◆ Exercise requirements:
Starting at the line that contains "Een mobilhome huren (876, 732)", write out every line through the end of the records exactly as it stands, and leave out all pictures.

Stored items
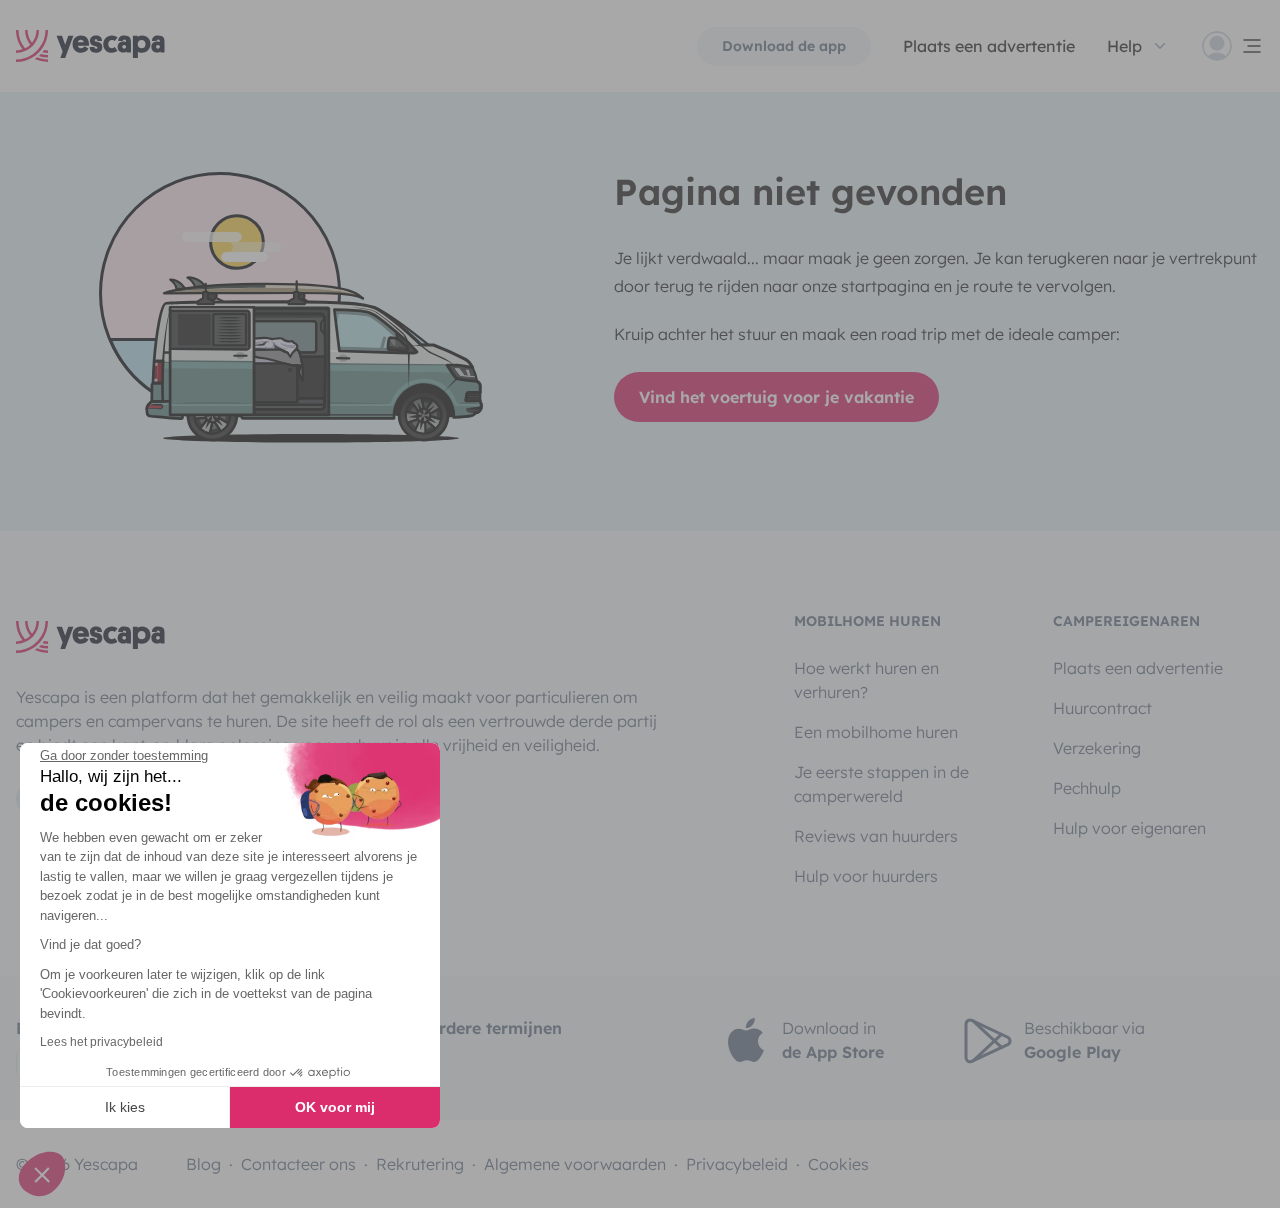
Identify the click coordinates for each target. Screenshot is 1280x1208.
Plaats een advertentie (1138, 668)
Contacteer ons (298, 1164)
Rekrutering (420, 1164)
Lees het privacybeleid (101, 1042)
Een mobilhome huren (876, 732)
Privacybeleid (737, 1164)
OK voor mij (335, 1107)
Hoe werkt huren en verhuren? (866, 680)
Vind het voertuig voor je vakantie (776, 397)
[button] (42, 1174)
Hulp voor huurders (866, 876)
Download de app (784, 46)
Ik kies (125, 1107)
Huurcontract (1102, 708)
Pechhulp (1087, 788)
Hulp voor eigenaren (1129, 828)
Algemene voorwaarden (575, 1164)
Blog (203, 1164)
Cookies (838, 1164)
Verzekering (1097, 748)
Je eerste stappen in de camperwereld (881, 784)
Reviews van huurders (876, 836)
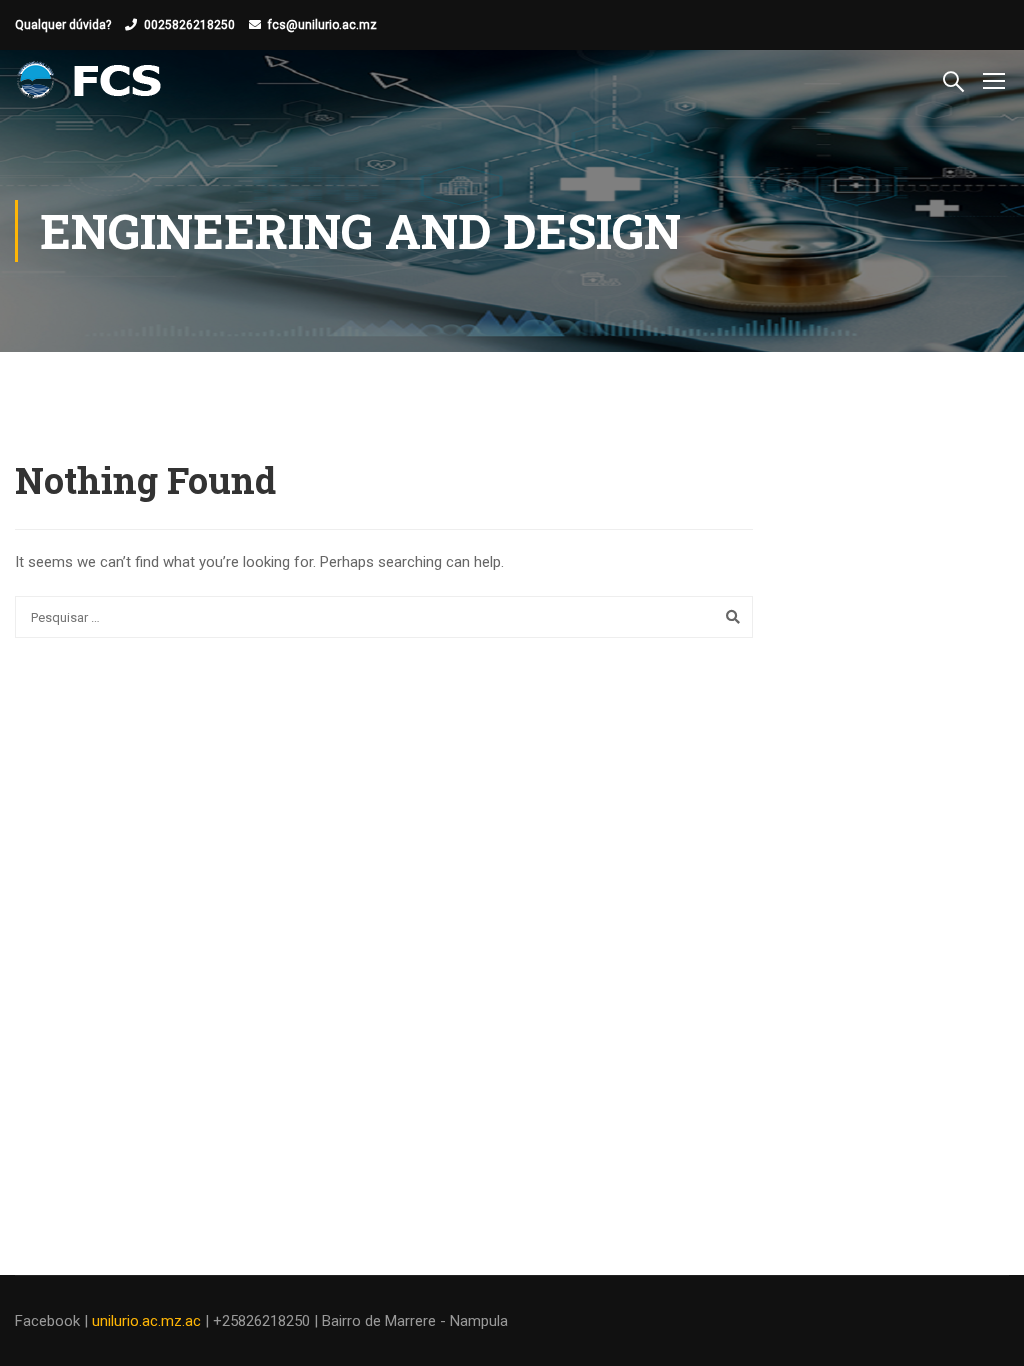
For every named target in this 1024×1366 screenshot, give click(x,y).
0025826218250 (189, 25)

◆ Task output:
Een mobilhome huren (876, 732)
Privacybeleid (737, 1164)
OK voor mij (335, 1107)
Hoe werkt huren en verhuren? (866, 680)
Vind het voertuig voor je vakantie (776, 397)
[button] (42, 1174)
Hulp voor huurders (866, 876)
Download de app (784, 46)
Ik kies (125, 1107)
Huurcontract (1102, 708)
Pechhulp (1087, 788)
Hulp voor eigenaren (1129, 828)
Algemene voorwaarden (575, 1164)
Blog (203, 1164)
Cookies (838, 1164)
Verzekering (1097, 748)
Je eerste stappen in de camperwereld (881, 784)
Reviews van huurders (876, 836)
For every named target in this 1024×1366 screenshot, give click(x,y).
0025826218250 (189, 25)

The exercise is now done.